Spivak's observation about Wall Street underperforming Iran-war expectations is thus not merely a micro-commentary on energy equities. It is a signal about how imperfectly the market is currently pricing the interaction between geopolitical risk, structural dollar dynamics, and the energy transition. Those three forces are not being integrated cleanly. The result is a series of apparent disconnects that the conventional risk-on/risk-off framework struggles to explain.
What Comes Next
The CryptoBriefing reporting on momentum trade risks — specifically as they relate to US jobs data — is a useful reminder that the market's attention can shift rapidly between geopolitical and macroeconomic registers. A strong jobs number can overwhelm an Iran escalation story in trader bandwidth within a single session. The Federal Reserve's next move, conditioned partly on labour market data, may matter more for dollar direction in the near term than anything happening in the Persian Gulf.
That attentional displacement is itself significant. It suggests that the Iran geopolitical risk premium, to the extent it exists in oil markets and energy equities, is fragile — dependent on sustained media coverage and sustained trading desk focus to maintain its pricing premium. When macro data reclaims that attention, the premium compresses.

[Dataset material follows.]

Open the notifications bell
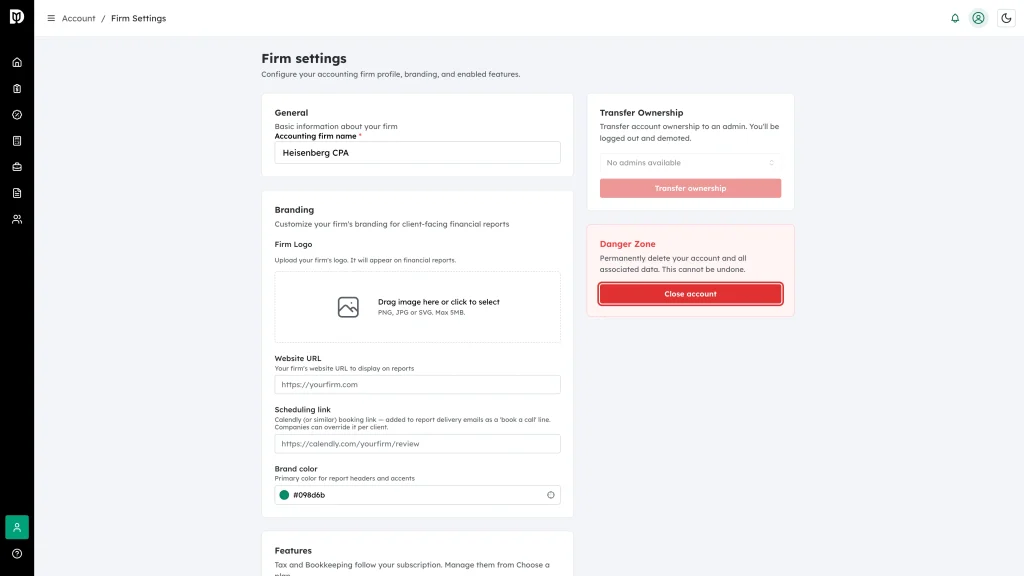955,18
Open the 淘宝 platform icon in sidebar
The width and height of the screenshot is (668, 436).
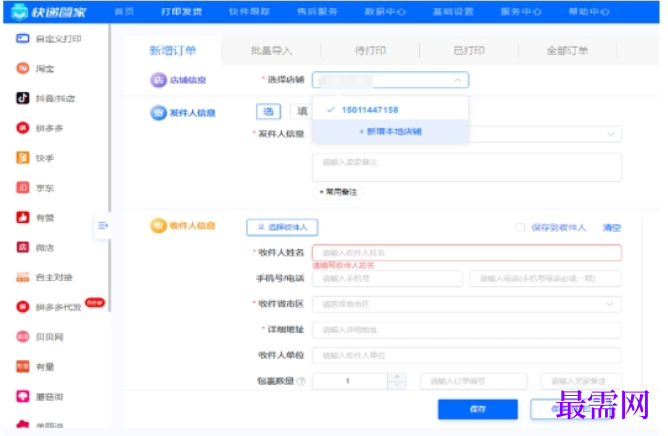point(23,68)
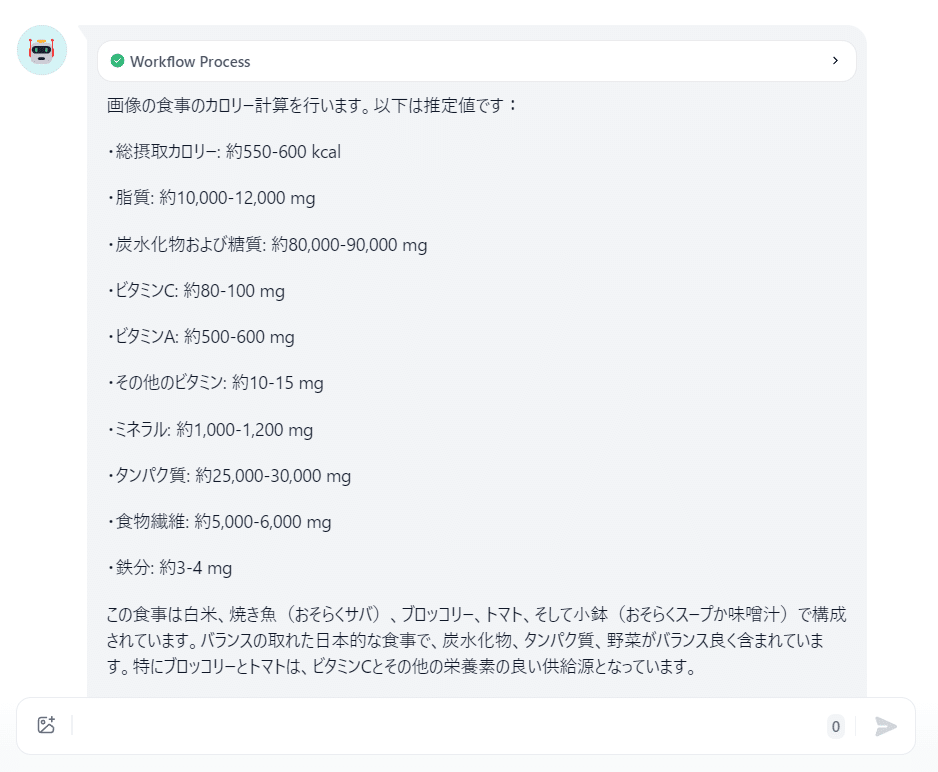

For investors trying to calibrate exposure, the lesson is not that Iran risk is negligible. It is that the risk manifests inconsistently — in oil futures curves rather than in equity multiples, in options volatility surfaces rather than in directional price moves, in currency basis spreads rather than in headline exchange rate shifts. Capturing the premium requires instruments and timeframes that standard long-equity portfolios do not naturally provide.
Wall Street's Iran war dividend has been smaller than advertised. Understanding why does not require a theory of hegemonic decline — only a clearer view of how the market actually processes geopolitical information versus how commentary assumes it does.